18 July 2023, The Tablet

Vatican confirms Shanghai bishop to sustain ‘spirit of dialogue’


“The Vatican is pursuing a policy of kowtow and appeasement which will carry grave risks for the Church,” said Benedict Rogers.


Vatican confirms Shanghai bishop to sustain ‘spirit of dialogue’

Joseph Shen Bin was appointed Bishop of Shanghai by the Chinese government in April without consulting the Vatican.
Youtube screenshot

Pope Francis last week confirmed the appointment of Joseph Shen Bin as Bishop of Shanghai, three months after he was installed by the Chinese government without Vatican approval.

The Holy See’s secretary of state, Cardinal Pietro Parolin, announced on 15 July that the Pope wished to “remedy the canonical irregularity created in Shanghai, in view of the greater good of the diocese and the fruitful exercise of the bishop’s pastoral ministry”.

Shen was consecrated Bishop of Haimen in 2010 with both state and Vatican approval, but the Vatican only heard of his transfer to Shanghai in April this year when it “learned from media of the installation”, as a spokesman confirmed at the time.

Parolin said that the Vatican decided “to take time before publicly commenting on the case” and concluded that confirming the appointment would allow Shen to “work with greater serenity to promote evangelisation and foster ecclesial communion”.

The cardinal was one of the architects of the Vatican’s 2018 provisional agreement with the Chinese government on the appointment of bishops, which has twice been renewed for two years.  
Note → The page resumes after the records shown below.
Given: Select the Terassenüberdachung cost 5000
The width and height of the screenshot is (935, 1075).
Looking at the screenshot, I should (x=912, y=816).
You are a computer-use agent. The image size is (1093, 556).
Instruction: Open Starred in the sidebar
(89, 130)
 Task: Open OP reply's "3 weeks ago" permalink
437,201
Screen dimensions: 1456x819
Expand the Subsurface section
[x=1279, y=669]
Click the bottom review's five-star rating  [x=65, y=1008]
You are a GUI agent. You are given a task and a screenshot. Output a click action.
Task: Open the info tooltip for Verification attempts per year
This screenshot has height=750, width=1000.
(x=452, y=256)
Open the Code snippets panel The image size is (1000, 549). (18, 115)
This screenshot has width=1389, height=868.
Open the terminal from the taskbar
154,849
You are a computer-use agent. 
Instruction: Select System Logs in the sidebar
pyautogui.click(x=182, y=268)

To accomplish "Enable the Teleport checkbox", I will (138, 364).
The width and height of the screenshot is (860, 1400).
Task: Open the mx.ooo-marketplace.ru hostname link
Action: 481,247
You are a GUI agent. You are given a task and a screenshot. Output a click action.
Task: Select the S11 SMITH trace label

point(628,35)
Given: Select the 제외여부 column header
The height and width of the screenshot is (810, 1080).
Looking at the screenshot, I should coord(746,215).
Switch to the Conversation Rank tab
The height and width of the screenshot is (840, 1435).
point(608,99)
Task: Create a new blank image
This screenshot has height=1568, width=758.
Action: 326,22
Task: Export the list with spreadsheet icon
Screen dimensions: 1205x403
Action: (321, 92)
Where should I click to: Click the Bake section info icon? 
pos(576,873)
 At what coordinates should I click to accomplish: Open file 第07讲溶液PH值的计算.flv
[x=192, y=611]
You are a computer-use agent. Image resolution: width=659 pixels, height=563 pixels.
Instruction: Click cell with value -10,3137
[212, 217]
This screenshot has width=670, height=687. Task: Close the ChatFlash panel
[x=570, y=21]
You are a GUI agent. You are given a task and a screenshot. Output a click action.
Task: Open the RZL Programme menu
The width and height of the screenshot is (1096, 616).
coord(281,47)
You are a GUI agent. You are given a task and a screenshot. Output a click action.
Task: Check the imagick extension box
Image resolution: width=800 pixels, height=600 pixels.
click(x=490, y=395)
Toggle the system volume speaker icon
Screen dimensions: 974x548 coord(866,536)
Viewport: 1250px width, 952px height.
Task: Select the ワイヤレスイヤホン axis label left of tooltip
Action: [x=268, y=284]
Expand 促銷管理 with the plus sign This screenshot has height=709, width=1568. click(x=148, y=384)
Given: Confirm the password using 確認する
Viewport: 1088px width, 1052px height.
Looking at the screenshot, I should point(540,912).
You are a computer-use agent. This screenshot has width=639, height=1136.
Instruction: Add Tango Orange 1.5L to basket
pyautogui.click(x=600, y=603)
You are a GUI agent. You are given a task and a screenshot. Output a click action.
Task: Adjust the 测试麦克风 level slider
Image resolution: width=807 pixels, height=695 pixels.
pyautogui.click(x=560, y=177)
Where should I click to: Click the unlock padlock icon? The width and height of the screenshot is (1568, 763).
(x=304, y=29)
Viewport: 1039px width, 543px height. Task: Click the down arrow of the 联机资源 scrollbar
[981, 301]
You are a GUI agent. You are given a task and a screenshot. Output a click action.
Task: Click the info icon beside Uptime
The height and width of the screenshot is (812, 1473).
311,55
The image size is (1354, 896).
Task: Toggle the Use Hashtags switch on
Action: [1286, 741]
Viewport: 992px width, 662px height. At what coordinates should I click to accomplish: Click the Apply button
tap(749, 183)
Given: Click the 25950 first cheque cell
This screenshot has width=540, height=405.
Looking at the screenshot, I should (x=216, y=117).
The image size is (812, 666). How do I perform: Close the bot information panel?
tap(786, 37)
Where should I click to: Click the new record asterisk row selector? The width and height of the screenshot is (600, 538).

Expressing his disappointment with Beijing’s conduct, he said it was now “indispensable that all episcopal appointments in China, including transfers, are made by consensus, as agreed, and keeping alive the spirit of dialogue”.

Parolin added that both parties need to discuss “pending issues” relating to Bishop Thaddeus Ma Daqin and Bishop Joseph Xing Wenzhi, Shanghai auxiliaries who disappeared from public in 2011 and 2012. He said they require “a just and wise solution”.

Benedict Rogers, the chief executive of Hong Kong Watch, said the Vatican confirmation “sends a profoundly dangerous signal”.  

He told The Tablet that Beijing “will be emboldened to commit further breaches [of the agreement] by the Vatican’s decision to roll over and accept Beijing’s will”.

“The Vatican is pursuing a policy of kowtow and appeasement which will carry grave risks for the Church,” he said.  “We should only ever genuflect at the altar, not at the gates of Zhongnanhai.”

Shen, whom Parolin described as an “esteemed pastor”, undertook to “continue to carry forward the fine tradition of patriotism and love of the Catholic Church in Shanghai” at his installation in April.

Fr Gianni Criveller, a missionary who taught in mainland China for 27 years, said that the Pope’s intentions “are for the good of the people of God in China and Shanghai” and that Francis was “signalling that he does not want to be ensnared by [the appointment’s] difficulties and unfairness”.

Writing for Asia News, Fr Criveller expressed concern about future breaches of the China-Vatican agreement but said that Parolin’s specific mention of Bishop Ma and Bishop Xing was “a positive development”.